● Task list:
1. Reproduce the records verbatim, from the line containing "This screenshot has width=500, height=999." through the last line of the records, including both ends.
2. Continue the text on loglinear model notation and non-hierarchical tables from where it stops.

● Passage to read:
● ● ● ● ●

A hierarchical model that fixed the {ABC}{ABD} three way interactions as well as the two-way {CD} interaction would be represented by:

{ABC}{ABD}{CD}

Gilbert and some others use a related terminology with parentheses and asterisks instead. Using his terminology, the four-way hierarchical model would be:

(A*B*C*D)

The second hierarchical model with all three-way terms would be: (A*B*C)(A*B*D)(A*C*D)(B*C*D)

And the third, even simpler, hierarchical model corresponding to the { } terminology above would be: (A*B*C)(A*B*D)(C*D)

Either set of terms is generally recognized by loglinear analysts.

NON HIERARCHICAL TABLES

When we have hierarchical models, the observed data (and typically the modelled data) generally depart from equiprobability on the two way associations and in the univariate marginals. Thus, the summated terminology above does a good and simple job for many tables.

However, there are several occasions when models are not hierarchical. Then, not only must you describe every modelled parameter in the table with your terminology (see the descriptive table above for all the terms you would include for a four-variable table...) but you also should use particular statistical programs (more on these in the future) that allow you to model non-hierarchical tables, and in these circumstances, you must be certain to provide every single term you plan to model in your computer program input. Very strange things happen with your computer output, especially with SPSS, if you don't include all the relevant terms when you specify the model, such as negative chi-squares.

● ● ● ● ●

● Records for this exercise:

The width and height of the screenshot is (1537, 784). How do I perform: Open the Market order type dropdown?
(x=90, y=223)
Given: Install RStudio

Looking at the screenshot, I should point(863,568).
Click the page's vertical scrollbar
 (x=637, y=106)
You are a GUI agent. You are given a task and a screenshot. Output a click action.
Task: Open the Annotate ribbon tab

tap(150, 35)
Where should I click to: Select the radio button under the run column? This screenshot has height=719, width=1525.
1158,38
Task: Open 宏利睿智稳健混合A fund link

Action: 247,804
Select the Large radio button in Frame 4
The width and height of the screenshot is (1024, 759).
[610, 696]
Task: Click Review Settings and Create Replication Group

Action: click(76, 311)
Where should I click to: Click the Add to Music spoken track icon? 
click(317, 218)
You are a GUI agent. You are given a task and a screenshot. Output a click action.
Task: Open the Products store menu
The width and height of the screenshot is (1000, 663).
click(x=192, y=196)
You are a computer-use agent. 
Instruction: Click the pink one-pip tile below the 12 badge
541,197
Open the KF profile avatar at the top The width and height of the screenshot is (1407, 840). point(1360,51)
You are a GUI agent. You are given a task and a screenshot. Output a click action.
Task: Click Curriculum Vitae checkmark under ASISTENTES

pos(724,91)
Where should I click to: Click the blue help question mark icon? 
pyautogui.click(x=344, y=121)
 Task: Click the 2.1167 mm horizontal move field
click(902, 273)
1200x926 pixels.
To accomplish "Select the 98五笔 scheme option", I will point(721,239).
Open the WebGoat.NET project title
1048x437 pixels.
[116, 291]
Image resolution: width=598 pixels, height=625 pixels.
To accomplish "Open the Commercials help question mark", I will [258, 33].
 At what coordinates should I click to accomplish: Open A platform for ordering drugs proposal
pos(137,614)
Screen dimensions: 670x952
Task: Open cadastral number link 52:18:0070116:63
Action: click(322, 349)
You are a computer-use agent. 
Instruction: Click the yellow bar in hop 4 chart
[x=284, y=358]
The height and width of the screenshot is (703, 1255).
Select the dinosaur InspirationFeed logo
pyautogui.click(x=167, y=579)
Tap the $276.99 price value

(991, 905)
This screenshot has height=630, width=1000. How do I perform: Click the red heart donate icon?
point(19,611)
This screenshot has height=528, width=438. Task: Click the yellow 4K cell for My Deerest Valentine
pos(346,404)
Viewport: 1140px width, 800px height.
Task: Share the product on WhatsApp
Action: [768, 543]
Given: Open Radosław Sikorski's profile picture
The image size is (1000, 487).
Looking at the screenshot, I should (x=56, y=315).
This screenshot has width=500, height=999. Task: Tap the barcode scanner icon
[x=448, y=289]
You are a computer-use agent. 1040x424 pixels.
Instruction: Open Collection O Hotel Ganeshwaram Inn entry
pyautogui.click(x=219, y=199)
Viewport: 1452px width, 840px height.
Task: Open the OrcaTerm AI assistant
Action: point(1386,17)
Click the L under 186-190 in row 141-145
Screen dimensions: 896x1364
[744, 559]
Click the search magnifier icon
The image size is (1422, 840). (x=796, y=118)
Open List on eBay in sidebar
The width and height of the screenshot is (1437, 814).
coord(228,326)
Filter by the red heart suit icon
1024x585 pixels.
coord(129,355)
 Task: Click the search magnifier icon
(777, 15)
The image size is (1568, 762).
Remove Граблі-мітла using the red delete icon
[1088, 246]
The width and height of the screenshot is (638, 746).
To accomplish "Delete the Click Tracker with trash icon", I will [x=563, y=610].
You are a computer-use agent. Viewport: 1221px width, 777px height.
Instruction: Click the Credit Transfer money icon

● ● ● ● ●

● Responses per task:
1.
This screenshot has width=500, height=999. Task: Tap the barcode scanner icon
[x=448, y=289]
You are a computer-use agent. 1040x424 pixels.
Instruction: Open Collection O Hotel Ganeshwaram Inn entry
pyautogui.click(x=219, y=199)
Viewport: 1452px width, 840px height.
Task: Open the OrcaTerm AI assistant
Action: point(1386,17)
Click the L under 186-190 in row 141-145
Screen dimensions: 896x1364
[744, 559]
Click the search magnifier icon
The image size is (1422, 840). (x=796, y=118)
Open List on eBay in sidebar
The width and height of the screenshot is (1437, 814).
coord(228,326)
Filter by the red heart suit icon
1024x585 pixels.
coord(129,355)
 Task: Click the search magnifier icon
(777, 15)
The image size is (1568, 762).
Remove Граблі-мітла using the red delete icon
[1088, 246]
The width and height of the screenshot is (638, 746).
To accomplish "Delete the Click Tracker with trash icon", I will [x=563, y=610].
You are a computer-use agent. Viewport: 1221px width, 777px height.
Instruction: Click the Credit Transfer money icon

2.
Many of the logistic regression programs assume that your model is hierarchical. They won't tell you that, but that's the assumption behind the statistics they present and the degrees of freedom that they calculate. If you have a NON hierarchical model, logistic regression may be a bad choice.

Below are a couple of instances that could create non-hierarchical tables. In each case, these approximate what Gilbert calls "stratified sampling designs."

EXPERIMENTAL DESIGNS. It is very common in experimental designs to create treatment groups that are all the same size. In part, this dates back to before modern high speed computer programs when it was faster and easier to do hand calculations using Analysis of Variance if all the treatment groups were the same size.

For example, suppose your dependent variable was success rates at quitting smoking (cigarettes) using two treatment groups (nicotine gum, nicotine patch) and a control group that did not receive a nicotine supplement. You also wanted to see if gender influenced quit rates, either alone or in conjunction with a nicotine supplement. Thus you created the following study design. The cell frequencies are the planned number of cases in each treatment

EXPERIMENTAL TREATMENT	MALE	FEMALE
NICOTINE GUM	60	60
NICOTINE PATCH	60	60
BOTH	60	60
NO NICOTINE SUPPLEMENT	60	60

As you can see if you calculate the marginals (and even if you don't and just stare at the table), the gender marginal, the treatment marginal and the gender by treatment experimental associations will all be equiprobable (and do not need to be modelled) because of the experimental design. However, higher order terms (perhaps a gender by treatment by cessation rate interaction effect) might NOT be equiprobable.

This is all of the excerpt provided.